> _Text section_:
· · ·

It sets your heart racing, it puts butterflies in your stomach, and is a non-stop distraction for your mind – but that feeling we call love is something men fall into more quickly than women, according to new research.

A team of researchers in Australia and New Zealand dug into survey data from 808 adults. The participants were aged between 18 and 25, and all described themselves as currently being in love.

"The study spans across 33 different countries in Europe, North America, and South Africa," says biological anthropologist Adam Bode, from Australian National University (ANU).

"We're most interested in whether biological sex influences the occurrence, progression, and expression of romantic love."

Date night
Men fall in love faster than women – and more often. (Jahanzeb Ahsan/Unsplash)

The questions used in the study were comprehensive: they covered the timing and intensity of falling in love, the number of times the participants had fallen in love, and how obsessed they were with their partners.

After some statistical processing, the data showed that the men tended to fall in love about a month ahead of the women on average – possibly because the onus is on men to show commitment to attract a partner, the researchers suggest.

Men fall in love slightly more often than women do, according to the study, but are a little less committed. The women tended to spend more time obsessively thinking about their partner, and were slightly more romantically intense in their love.

Men were also more likely to fall in love before the relationship had become 'official', with 30 percent of the male study participants reporting this timing compared to less than 20 percent of the women.

"This is the first study to investigate differences between women and men experiencing romantic love, using a relatively large cross-cultural sample," says Bode. "It is the first convincing evidence that women and men differ in some aspects of romantic love."

The team also ran the figures while accounting for extra factors that may influence our feelings of love, including age, and the ratio of men to women in the country of each participant. Most of the differences reduced but still held, though the differences in commitment disappeared.

There were some interesting findings around gender equality too, with those in countries with higher gender equality falling in love less often, showing less commitment, and being less obsessed with their partners, broadly speaking.

This suggests social norms also have an impact on our feelings of love, as well as the evolutionary pressures of needing to find a mate and keep our species alive – something the researchers are keen to investigate further.

"Romantic love is under-researched given its importance in family and romantic relationship formation, its influence on culture, and its proposed universality," says Bode. "We want to help people understand it."

The research has been published in Biology of Sex Differences.

· · ·

[Data extracted from a collection]
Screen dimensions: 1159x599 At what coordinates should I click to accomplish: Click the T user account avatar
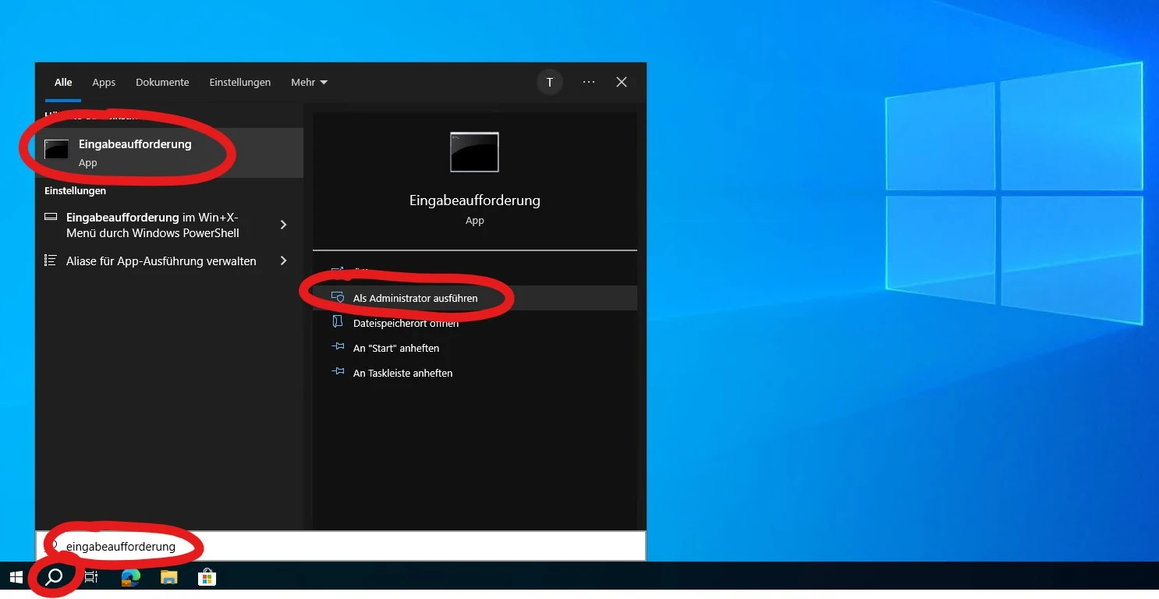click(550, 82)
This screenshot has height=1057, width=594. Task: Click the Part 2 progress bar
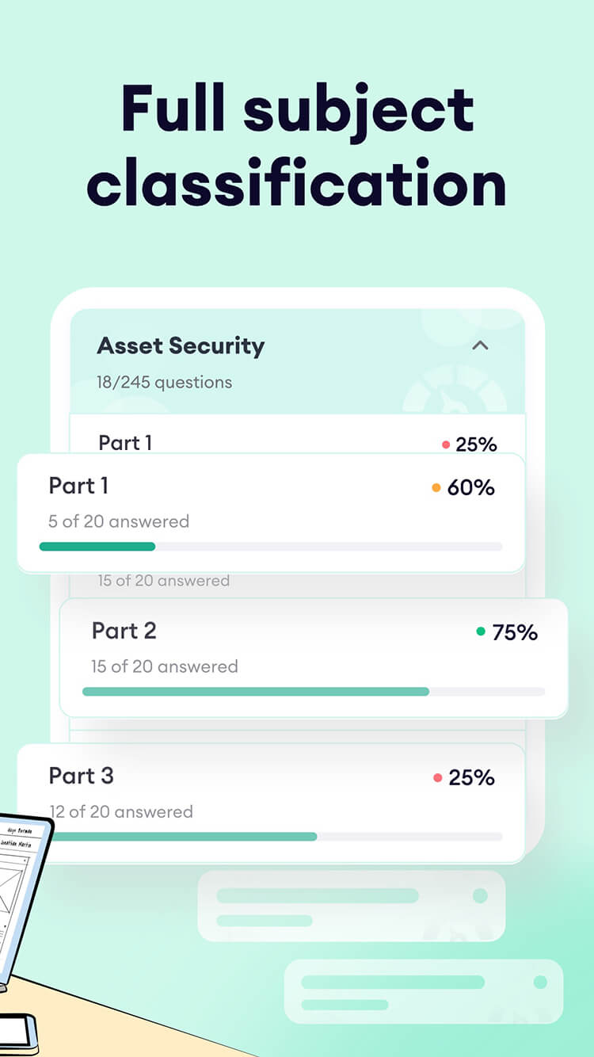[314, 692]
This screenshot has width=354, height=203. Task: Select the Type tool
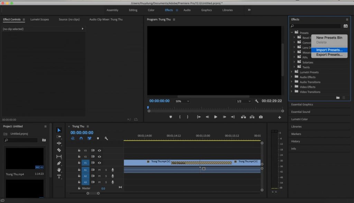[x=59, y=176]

· · ·

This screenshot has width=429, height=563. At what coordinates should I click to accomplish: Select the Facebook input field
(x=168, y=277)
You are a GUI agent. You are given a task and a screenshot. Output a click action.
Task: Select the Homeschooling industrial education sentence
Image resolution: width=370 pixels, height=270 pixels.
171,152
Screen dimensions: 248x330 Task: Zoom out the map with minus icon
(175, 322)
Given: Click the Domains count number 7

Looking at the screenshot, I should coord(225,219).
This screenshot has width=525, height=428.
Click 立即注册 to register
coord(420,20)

· · ·

> _Your goal_: Reproduce the passage of the article on romantic love, starting at "A team of researchers" and ending at "with their partners.".

> _Solution to this exercise_:
A team of researchers in Australia and New Zealand dug into survey data from 808 adults. The participants were aged between 18 and 25, and all described themselves as currently being in love.

"The study spans across 33 different countries in Europe, North America, and South Africa," says biological anthropologist Adam Bode, from Australian National University (ANU).

"We're most interested in whether biological sex influences the occurrence, progression, and expression of romantic love."

Date night
Men fall in love faster than women – and more often. (Jahanzeb Ahsan/Unsplash)

The questions used in the study were comprehensive: they covered the timing and intensity of falling in love, the number of times the participants had fallen in love, and how obsessed they were with their partners.